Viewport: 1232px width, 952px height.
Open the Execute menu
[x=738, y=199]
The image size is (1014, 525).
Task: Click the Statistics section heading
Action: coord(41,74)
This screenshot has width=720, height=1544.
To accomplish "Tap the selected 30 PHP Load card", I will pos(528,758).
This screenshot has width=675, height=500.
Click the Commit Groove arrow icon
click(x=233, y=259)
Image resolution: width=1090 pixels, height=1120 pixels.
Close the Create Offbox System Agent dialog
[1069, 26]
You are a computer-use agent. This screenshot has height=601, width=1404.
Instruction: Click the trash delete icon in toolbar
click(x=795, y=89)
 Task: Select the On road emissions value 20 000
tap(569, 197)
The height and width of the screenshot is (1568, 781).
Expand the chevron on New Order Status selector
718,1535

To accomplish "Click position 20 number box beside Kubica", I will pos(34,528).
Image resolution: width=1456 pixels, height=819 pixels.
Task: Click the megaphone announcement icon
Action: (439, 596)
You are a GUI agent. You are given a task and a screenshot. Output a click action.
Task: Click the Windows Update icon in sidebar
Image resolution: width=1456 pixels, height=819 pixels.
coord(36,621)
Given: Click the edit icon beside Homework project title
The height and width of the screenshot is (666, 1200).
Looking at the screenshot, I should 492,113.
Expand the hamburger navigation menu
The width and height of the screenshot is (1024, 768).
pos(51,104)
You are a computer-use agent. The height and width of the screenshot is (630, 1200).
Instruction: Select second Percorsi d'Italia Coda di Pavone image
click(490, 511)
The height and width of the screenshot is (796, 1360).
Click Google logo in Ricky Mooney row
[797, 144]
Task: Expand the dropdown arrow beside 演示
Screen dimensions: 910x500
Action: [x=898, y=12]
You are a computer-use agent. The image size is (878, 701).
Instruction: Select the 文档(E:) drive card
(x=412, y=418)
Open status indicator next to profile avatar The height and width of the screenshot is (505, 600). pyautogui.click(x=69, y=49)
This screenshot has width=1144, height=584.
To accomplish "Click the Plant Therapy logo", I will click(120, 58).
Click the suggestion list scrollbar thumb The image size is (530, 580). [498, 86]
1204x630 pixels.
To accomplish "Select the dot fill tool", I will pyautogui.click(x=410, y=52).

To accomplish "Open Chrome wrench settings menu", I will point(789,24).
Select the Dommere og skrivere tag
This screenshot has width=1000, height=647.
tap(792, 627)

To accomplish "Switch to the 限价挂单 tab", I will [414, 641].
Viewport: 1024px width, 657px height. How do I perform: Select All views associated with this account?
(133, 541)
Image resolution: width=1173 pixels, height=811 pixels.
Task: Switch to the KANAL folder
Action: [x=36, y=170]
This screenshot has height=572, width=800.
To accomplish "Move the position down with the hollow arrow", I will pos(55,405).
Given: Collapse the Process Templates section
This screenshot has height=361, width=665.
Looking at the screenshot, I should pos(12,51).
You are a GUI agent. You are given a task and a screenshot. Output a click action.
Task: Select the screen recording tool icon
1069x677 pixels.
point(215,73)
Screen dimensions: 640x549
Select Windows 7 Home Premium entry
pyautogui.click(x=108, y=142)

•••••

Return exactly what appears in the records from the line with "Screen dimensions: 640x549" through the final line, and nothing else.

Screen dimensions: 640x549
Select Windows 7 Home Premium entry
pyautogui.click(x=108, y=142)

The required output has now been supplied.